USP16 promotes M2 polarization of macrophages in colorectal cancer by activating the Notch pathway via inducing the deubiquitination of E2F1.

Tumor-associated macrophages (TAMs) polarized to the M2 phenotype play a pivotal role in fostering an immunosuppressive tumor microenvironment (TME) that drives colorectal cancer (CRC) progression. Ubiquitin-specific peptidase 16 (USP16) is a deubiquitinating enzyme, yet its function in CRC-associated macrophage polarization remains undefined. The present study demonstrated that USP16 was a critical promoter of M2 macrophage polarization in CRC. We found that USP16 silencing in macrophages skewed polarization towards the antitumor M1 phenotype, enhanced phagocytic capacity, and increased lysosomal enzyme activity.
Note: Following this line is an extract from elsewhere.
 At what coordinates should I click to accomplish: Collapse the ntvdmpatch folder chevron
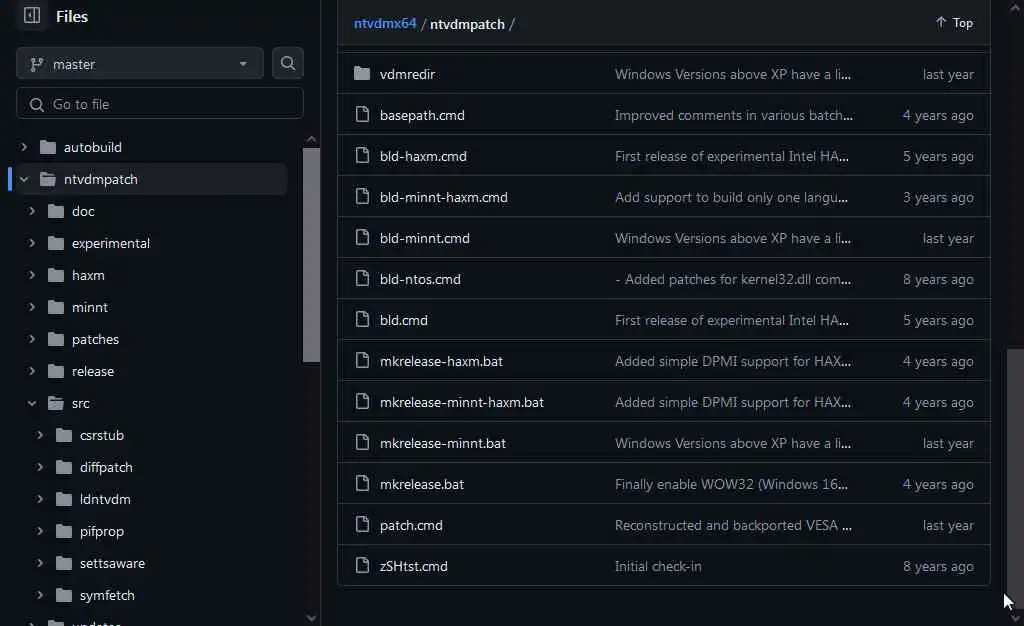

Conversely, USP16 overexpression promoted M2 polarization and suppressed M1 characteristics. Mechanistically, USP16 directly interacted with and deubiquitinated the transcription factor E2F1, thereby stabilizing it. Stabilized E2F1 transcriptionally activated Notch1, a key regulator of the Notch signaling pathway. This USP16/E2F1/Notch1 axis was essential for driving M2 polarization, as silencing either E2F1 or Notch1 abrogated the effects of USP16 overexpression. Furthermore, conditioned medium from USP16-overexpressing macrophages significantly enhanced the proliferation and invasion of CRC cells, effects that were dependent on this molecular axis. In conclusion, our findings identify a novel USP16/E2F1/Notch1 signaling circuit that orchestrates protumorigenic M2 macrophage polarization in CRC, highlighting USP16 as a potential therapeutic target for reprogramming the immunosuppressive TME and improving CRC treatment.